The properly designed and developed village information system as per the various objectives of analysis requires building up of database comprising of multifarious data derived from different sources. This calls for maintaining interoperability for the data formats along with use of common coordinate system to achieve compatible analysis. The data base for village information system should necessarily have both spatial and attribute components to perform attribute query outputs and spatial query outputs on geo-relational vector data. A properly formulated village information system should be giving outputs after considering number of attributes that characterize the socio-economical, resources potential and terrain aspects of the villages.

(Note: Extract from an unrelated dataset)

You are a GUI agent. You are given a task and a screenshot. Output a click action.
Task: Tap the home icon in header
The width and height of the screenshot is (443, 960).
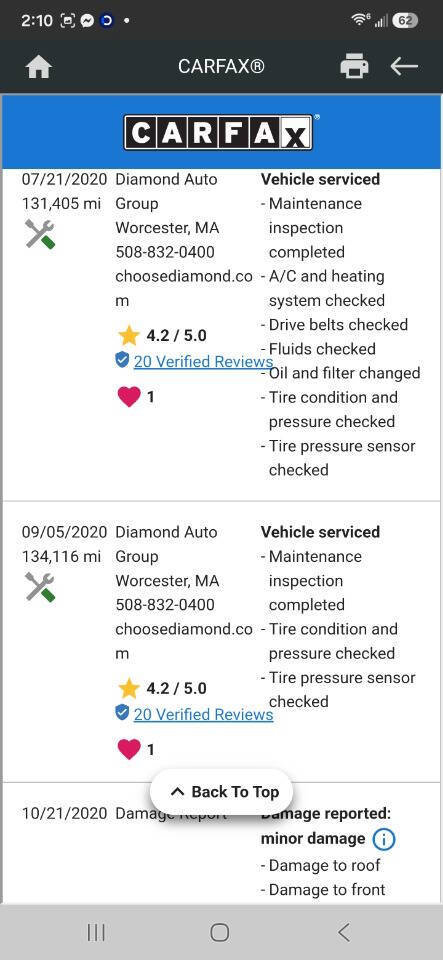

The heuristic analysis in village information system incorporates multiple weighted criteria as per their importance to formulate village prioritization plans required for according priority to the villages to implement phase wise development. The village information system need to integrate the different spatial layers using appropriate process models to obtain decision support output layers. In this context it may also be required to carry out spatial interpolation tools to generate outputs that can be useful for data integration. The generation of resources potential spatial outputs and other landscape spatial representation could be of value addition. The wasteland identification and formulation of strategies for its categorization and suggestion of implementation plans for its development is considered to be an important facet in village information system.